TRY IT:
Reproduce, word for word, the passage below on Republican plans to undo the Title X rule.

GIVEN PASSAGE:

[Start of section]

Republicans in both the U.S. House of Representatives and U.S. Senate already have the Title X rule on the chopping block.

The House Freedom Caucus, which represents the party’s most extreme members, included the Title X rule among 228 regulations to remove in the first 100 days of Trump’s presidency.

The legislative agenda-setting Senate Republican Policy Committee targeted the “regulation supporting Planned Parenthood” in a recently released outline, “Reining in Obama Regulatory Overreach.”

Senate Republicans indicated they could undo the rule under the Congressional Review Act (CRA), a tool to repeal federal regulations. Federal agencies can’t issue another rule in “substantially the same form,” according to the nonpartisan Congressional Research Service, unless Congress allows them to do so by passing a subsequent law.

Congress can use the CRA through early May on the last six months worth of Obama administration regulations, Senate Republicans said in their outline.

Lawmakers must act “within the first 60 days of the new Congress,” beginning January 3, “on anything that they want to repeal via CRA,” Janel George, director of federal reproductive rights and health for the National Women’s Law Center (NWLC), told Rewire in an email.

The incoming Trump administration could also attempt to roll back the rule under the anti-choice regime set to take over HHS and other federal agencies. Rep. Tom Price (R-GA), Trump’s nominee to lead HHS in the new administration, said in 2012 “there’s not one” woman who can’t afford contraception.

Finalizing the rule “doesn’t completely prevent against [HHS-driven] repeal,” but does ensure procedural steps to do so, adding “some additional protections,” George said in a phone interview.

“If steps are taken to repeal this, I think it would reflect a disconnect about the importance of Title X for access,” she said.

[End of section]

GIVEN DATA:
[Start of section]

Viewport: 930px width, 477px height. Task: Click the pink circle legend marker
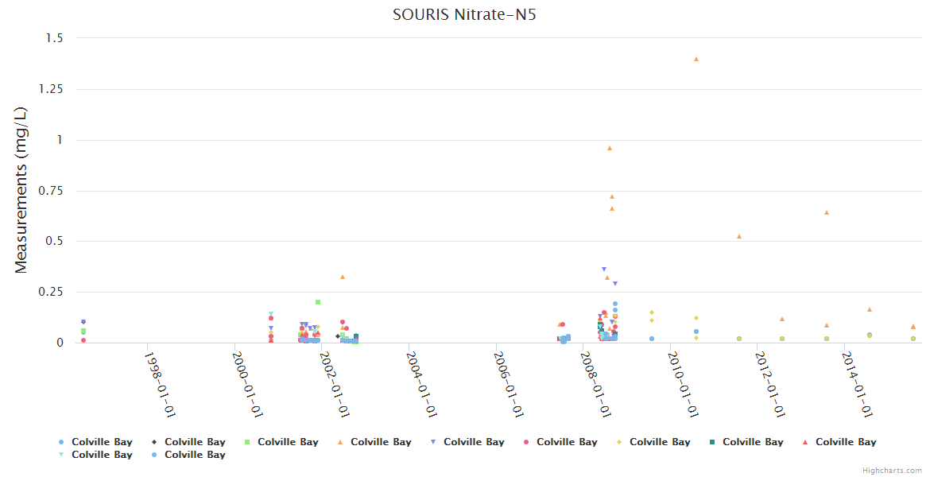(526, 442)
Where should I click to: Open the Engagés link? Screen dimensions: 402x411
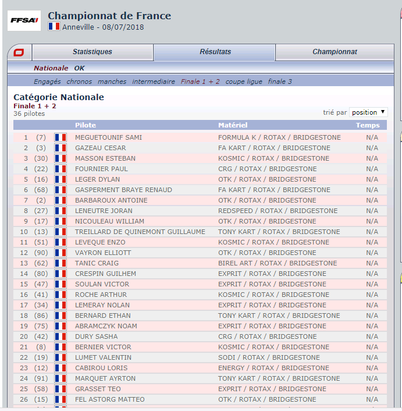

[End of section]

SOLUTION:
Republicans in both the U.S. House of Representatives and U.S. Senate already have the Title X rule on the chopping block.

The House Freedom Caucus, which represents the party’s most extreme members, included the Title X rule among 228 regulations to remove in the first 100 days of Trump’s presidency.

The legislative agenda-setting Senate Republican Policy Committee targeted the “regulation supporting Planned Parenthood” in a recently released outline, “Reining in Obama Regulatory Overreach.”

Senate Republicans indicated they could undo the rule under the Congressional Review Act (CRA), a tool to repeal federal regulations. Federal agencies can’t issue another rule in “substantially the same form,” according to the nonpartisan Congressional Research Service, unless Congress allows them to do so by passing a subsequent law.

Congress can use the CRA through early May on the last six months worth of Obama administration regulations, Senate Republicans said in their outline.

Lawmakers must act “within the first 60 days of the new Congress,” beginning January 3, “on anything that they want to repeal via CRA,” Janel George, director of federal reproductive rights and health for the National Women’s Law Center (NWLC), told Rewire in an email.

The incoming Trump administration could also attempt to roll back the rule under the anti-choice regime set to take over HHS and other federal agencies. Rep. Tom Price (R-GA), Trump’s nominee to lead HHS in the new administration, said in 2012 “there’s not one” woman who can’t afford contraception.

Finalizing the rule “doesn’t completely prevent against [HHS-driven] repeal,” but does ensure procedural steps to do so, adding “some additional protections,” George said in a phone interview.

“If steps are taken to repeal this, I think it would reflect a disconnect about the importance of Title X for access,” she said.